This component performs a query against Majestic SEO backlinks checker to get a list of backlinks pointing to a given URL. It’s built around the excellent set of Majestic SEO web services using the official java connector. Using this component, you’ll be able to crawl a lot of information about whose linking to a target website, proven exceptionally useful for SEO Analysis.
This component makes use of OpenApp protocol to authenticate against Majestic SEO so it cannot be used if you only own a free Majestic SEO account due to their limitations on API usage. Aside that, please note that you might need to register a OpenApp application in order to obtain the access token needed by the component, so a valid Majestic account is mandatory.
Some features of the component:
- Secure authentication using OpenApp key and access token. No global API passphrase is needed;
- The whole set of attributes of back links is supported;
- No need to bother about data types: crawled data is auto-cast to target column’s data type (if such a cast is possible, o an exception is thrown otherwise);
- Support both fresh or historical indexes;
- Deleted link retrieval can be disabled if not needed to save resources;
- Sandbox/Live Majestic Server switcher (to not drain your Majestic resource during development/testing);
- Detailed INFO log with an option to redirect from tLogCatcher instances to stderr;
- Dynamic settings can be used to control every check boxes during component configuration;
- Written in true OOP.
How to use the component
This component must be used as start point of a job/subjob.

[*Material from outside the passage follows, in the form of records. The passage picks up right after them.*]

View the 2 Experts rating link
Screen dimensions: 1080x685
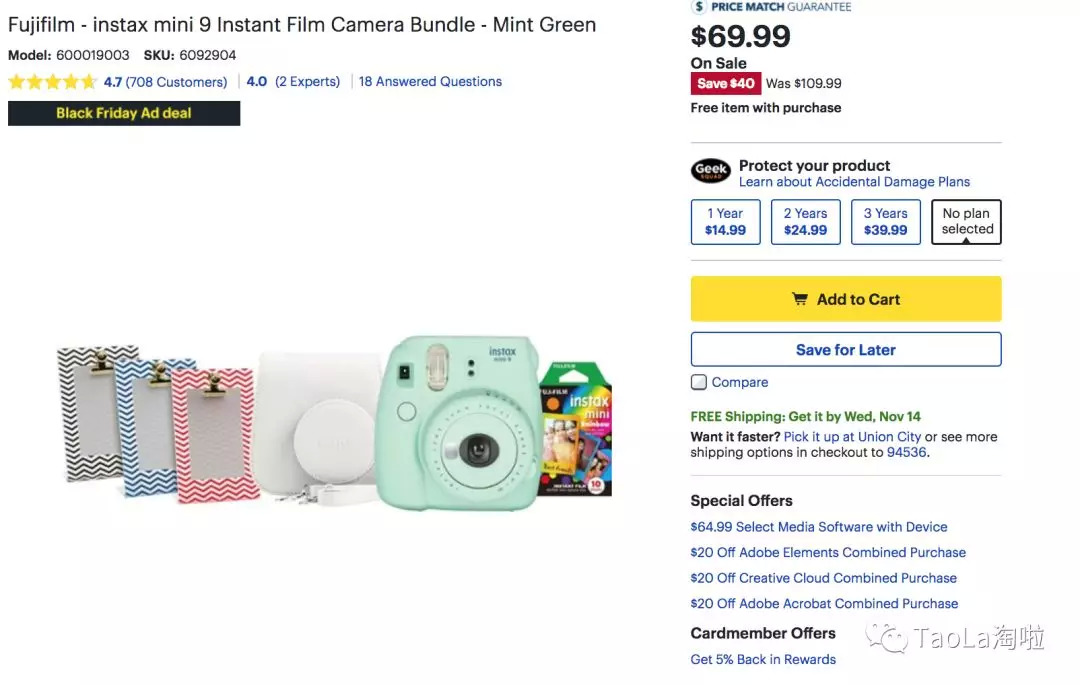pyautogui.click(x=307, y=82)
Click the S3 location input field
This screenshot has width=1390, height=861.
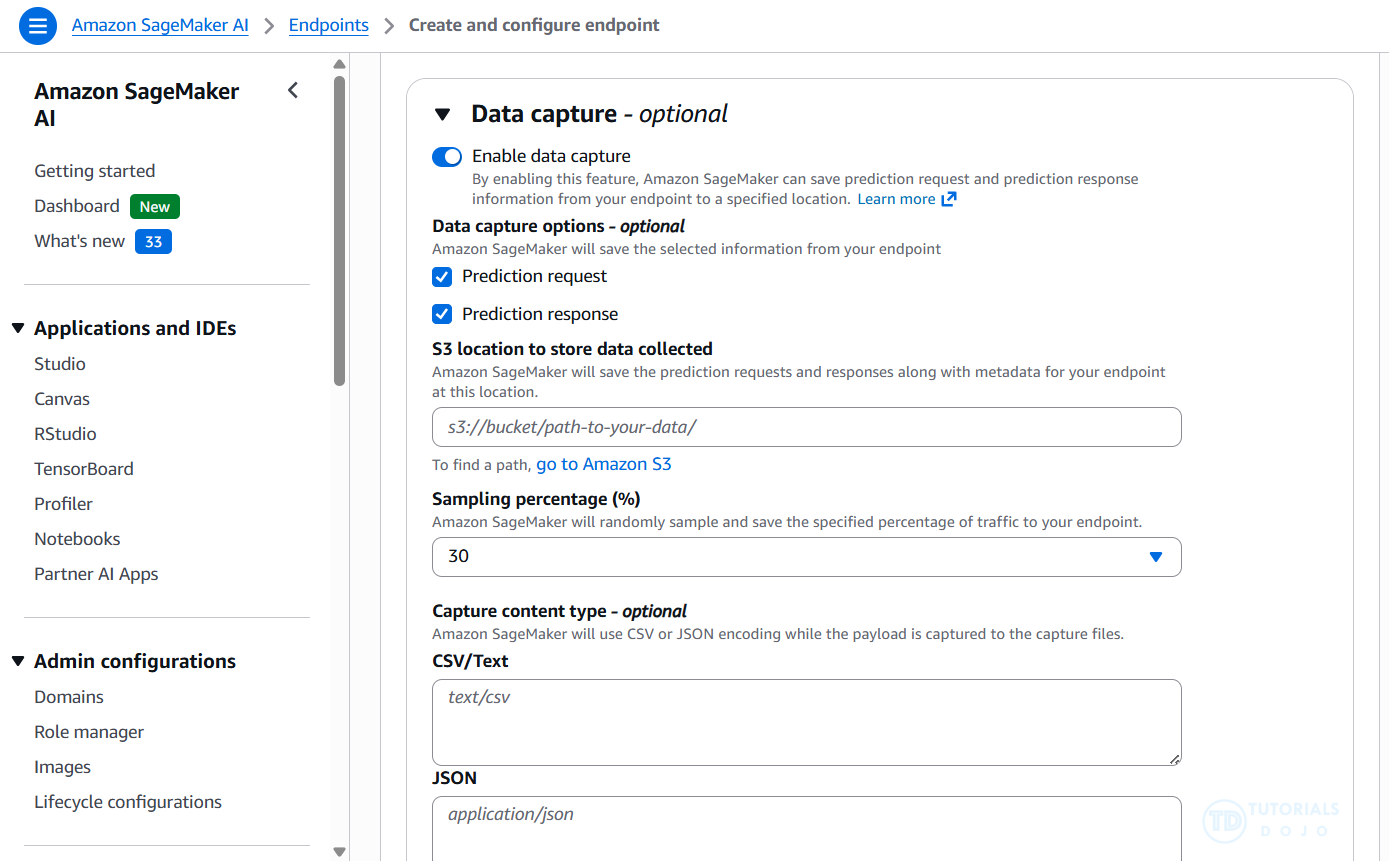pos(806,427)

It cannot accept main data connection, but it can accept iterate connection, if you need multiple query.
After you set the proper OpenApp properties (you eventually need to register a OpenApp in your Majestic SEO dashboard, API subsection – follow this tutorial and examples on how to do that), set the source page you want to get back links information. You can put a domain-level URL (ie. gabrielebaldassarre.com), a sub-domain level URL (ie. extras.gabrielebaldassarre.com) or even a page-level URL (ie. gabrielebaldassarre.com/talend/tmajesticbacklinkinput).
Please note that prefixing the URL with http:// and/or leaving the final trailing slash in URLs give different results!
Some experiments resulted in a poor resultset if you leave the http:// or the trailing slash, so my advice is to cut them both.
After that, fill your output schema and map each column with the proper detail function.
You can finally set query parameters (ie. which index to use, how to deal with deleted back links, which Majestic environment calls) and trigger the query. A detailed header about the response will be printed on-screen (or sent to tLogCatcher), including how many resource used/remaining on your subscription plan.
These options are accessible through Advanced Parameters tab:
- Back links limit – do not retrieve results after that limit; useful for very much linked domains and if you are running out of resources.
- Maximum number of back links crawled from the same referral domain
- Maximum number of back links crawled from the same source url (ie. for count a link+image link just once)
- Log redirection from console to tLogCatcher and vice versa.
Please remember that each check box option can be parametrized using Dynamic Settings tab.